O tema em questão foi afetado em junho de 2021 e, até o presente momento, não houve a definição de como o Superior Tribunal de Justiça irá se posicionar, embora haja a determinação de “(...) suspensão aos recursos especiais e agravos em recursos especiais interpostos nos tribunais de segunda instância ou em tramitação no STJ, devendo-se adotar, no último caso, a providência prescrita no art. 256-L do RISTJ” (acórdão publicado referente ao REsp 1912668/GO, em 08/06/2021).
O que nos importa, basicamente, é saber – e contribuir para o julgamento do aludido tema – se seria possível o reconhecimento de dano presumido para a configuração da conduta de frustrar a licitude do processo licitatório.
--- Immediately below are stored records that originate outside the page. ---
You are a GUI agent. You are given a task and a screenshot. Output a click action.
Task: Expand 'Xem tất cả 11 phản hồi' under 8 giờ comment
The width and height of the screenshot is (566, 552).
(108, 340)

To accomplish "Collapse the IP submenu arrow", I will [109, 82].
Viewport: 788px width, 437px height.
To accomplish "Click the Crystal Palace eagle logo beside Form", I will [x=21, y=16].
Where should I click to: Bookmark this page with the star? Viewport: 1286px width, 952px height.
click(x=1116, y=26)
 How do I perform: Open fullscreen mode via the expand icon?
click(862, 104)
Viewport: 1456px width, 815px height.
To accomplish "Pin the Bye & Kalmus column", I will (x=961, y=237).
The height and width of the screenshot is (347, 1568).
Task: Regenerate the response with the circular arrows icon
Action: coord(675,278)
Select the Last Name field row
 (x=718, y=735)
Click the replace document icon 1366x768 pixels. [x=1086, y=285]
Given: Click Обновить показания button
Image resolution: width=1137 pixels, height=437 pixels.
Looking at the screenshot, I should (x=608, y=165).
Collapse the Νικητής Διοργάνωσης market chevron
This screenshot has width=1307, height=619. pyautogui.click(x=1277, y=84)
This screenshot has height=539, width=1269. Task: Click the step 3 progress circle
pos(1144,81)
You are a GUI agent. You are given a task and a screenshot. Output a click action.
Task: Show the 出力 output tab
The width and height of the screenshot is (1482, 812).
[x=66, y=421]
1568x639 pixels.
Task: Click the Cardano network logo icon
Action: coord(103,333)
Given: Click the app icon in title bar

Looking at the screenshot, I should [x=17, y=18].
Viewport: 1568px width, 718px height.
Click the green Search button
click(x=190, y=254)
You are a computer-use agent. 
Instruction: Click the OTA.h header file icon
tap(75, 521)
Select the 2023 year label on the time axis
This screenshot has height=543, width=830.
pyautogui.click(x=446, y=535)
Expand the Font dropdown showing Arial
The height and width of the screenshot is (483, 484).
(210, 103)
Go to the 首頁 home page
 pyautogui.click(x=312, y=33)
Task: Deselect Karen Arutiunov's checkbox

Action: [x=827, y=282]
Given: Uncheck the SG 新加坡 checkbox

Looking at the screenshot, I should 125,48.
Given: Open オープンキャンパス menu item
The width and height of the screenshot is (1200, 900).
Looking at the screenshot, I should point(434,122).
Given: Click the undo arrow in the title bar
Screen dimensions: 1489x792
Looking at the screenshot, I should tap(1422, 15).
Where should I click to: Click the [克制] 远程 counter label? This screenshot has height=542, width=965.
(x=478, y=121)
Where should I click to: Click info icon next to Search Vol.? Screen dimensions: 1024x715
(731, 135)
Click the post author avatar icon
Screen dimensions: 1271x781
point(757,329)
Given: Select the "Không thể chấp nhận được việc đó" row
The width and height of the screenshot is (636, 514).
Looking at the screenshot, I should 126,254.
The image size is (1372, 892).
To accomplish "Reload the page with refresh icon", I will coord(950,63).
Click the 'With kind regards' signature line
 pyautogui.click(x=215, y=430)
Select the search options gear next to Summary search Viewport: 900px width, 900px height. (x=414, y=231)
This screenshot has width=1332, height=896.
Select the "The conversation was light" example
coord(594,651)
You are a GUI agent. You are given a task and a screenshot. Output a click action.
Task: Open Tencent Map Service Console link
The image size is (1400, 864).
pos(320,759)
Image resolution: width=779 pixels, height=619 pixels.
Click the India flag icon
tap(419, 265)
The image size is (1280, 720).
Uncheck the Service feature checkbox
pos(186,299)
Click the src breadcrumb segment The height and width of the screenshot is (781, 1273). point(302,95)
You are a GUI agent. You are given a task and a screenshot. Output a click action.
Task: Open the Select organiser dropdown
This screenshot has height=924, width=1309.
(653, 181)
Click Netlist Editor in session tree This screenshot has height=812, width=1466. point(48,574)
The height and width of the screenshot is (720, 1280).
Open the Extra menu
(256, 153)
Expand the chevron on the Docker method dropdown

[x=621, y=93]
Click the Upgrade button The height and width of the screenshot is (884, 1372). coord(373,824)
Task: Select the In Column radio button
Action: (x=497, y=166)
É bem verdade que a inquietação sobre a presunção é anterior ao advento da inovação legislativa decorrente da Lei n. 14.230/2021, que foi promulgada em 25 de outubro de 2021, em relação à Lei de Improbidade Administrativa (LIA – Lei nº 8.429/92). Mas, nessa altura, inclusive após o julgamento do Tema de Repercussão Geral nº 1.199, pelo Supremo Tribunal Federal, afeiçoa que a questão foi decidida.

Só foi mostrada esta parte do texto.